→ TO DO:
1: In the account of the Porter–Sanders semifinal, why was Sanders awarded two points instead of one when he drove Porter out of the boundary?
2: Pick up the Porter–Sanders semifinal write-up after its final sentence and carry it forward.

→ SUPPLIED PASSAGE:

Porter (NYAC-OTS) earned his spot in the main event by surprising Kendrick Sanders (NYAC-OTS) in an action-packed semifinal bout. The two traded passivity points in the first. As the period wound down, Porter hit a beautiful headlock only to have Sanders roll through. The scoring goes four for Porter, two for Sanders, though it was Sanders who seemingly had the advantage as he worked a gutwrench. Once the effort got close to the edge, Sanders started his roll. As he did, Porter stepped over and collected two. 7-3, Porter.
In the second frame, Sanders got on his horse and attacked Porter, driving him out of the boundary. Porter landed on his stomach, giving Sanders two instead of one to make the score 7-5. With under :30 remaining, Porter was dinged for another passivity, putting Sanders within a point. Time was of the essence, perhaps for both wrestlers, but certainly more so for Sanders. A mere 20 seconds was left on the clock when Porter once again took the initiative. He moved in on a high dive that Sanders appeared to stifle. However, Porter adjusted and continued to power it over for a huge four points. Sanders challenged the sequence and lost, making it a 12-6 hole for himself and a significant upset victory for Porter.

→ DATA SUPPLIED:
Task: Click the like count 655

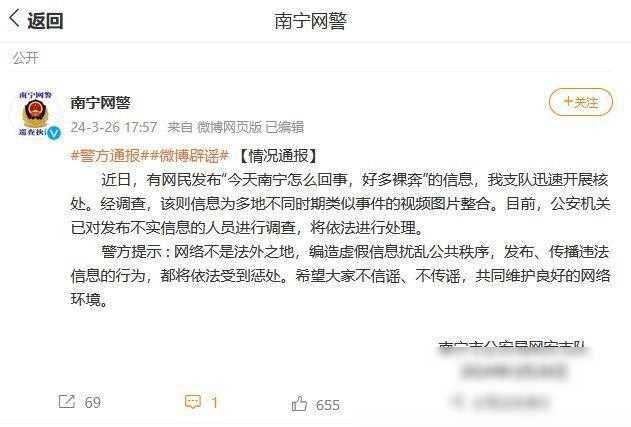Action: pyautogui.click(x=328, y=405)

==

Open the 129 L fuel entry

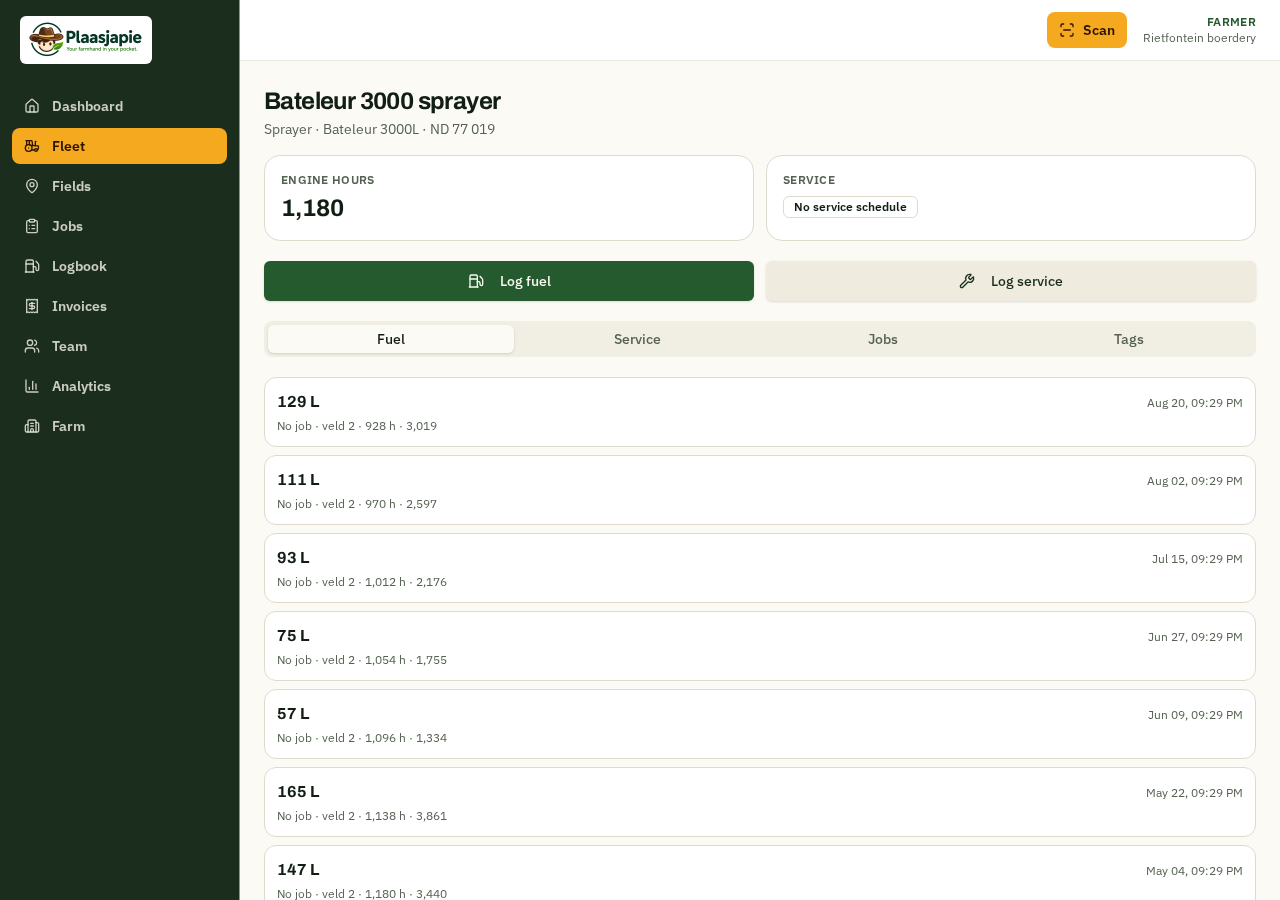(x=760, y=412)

→ ANSWERS FOR THE EXERCISE:
1: Porter landed on his stomach.

2:
Unlike Porter, Bey was not seriously challenged on his march to the title. His first match saw Caleb Crump (OTC) standing across the circle. This one was over in a mere 34 seconds. Bey unleashed a throw he came up short on, but received two for the hold. Next, he picked up four more off of a lift. And then when the action resumed in the center, Bey stepped in on a sharp duck-under for the match-ending points.
JayShon Wilson (Marines) didn’t fare too much better. A step-out point for Bey drew first blood. Soon after, Bey dumped Wilson straight to his back for four. Another four immediately after closed the book on this one, at just 1:18.
The semis provided Bey with a skilled, tough opponent who had defeated him before in Alec Ortiz (Minnesota Storm). Ortiz was involved in the “match of the day” with Dillon Cowan (Army/WCAP) earlier, a high-scoring affair that ended 21-14 in favor of Ortiz.
As soon as the whistle blew in this semifinal contest, there was something to prove. Bey quickly dipped in for an arm throw that took Ortiz off his feet, though Ortiz did manage to grab a handle long enough to come out of the scrum with two to Bey’s four.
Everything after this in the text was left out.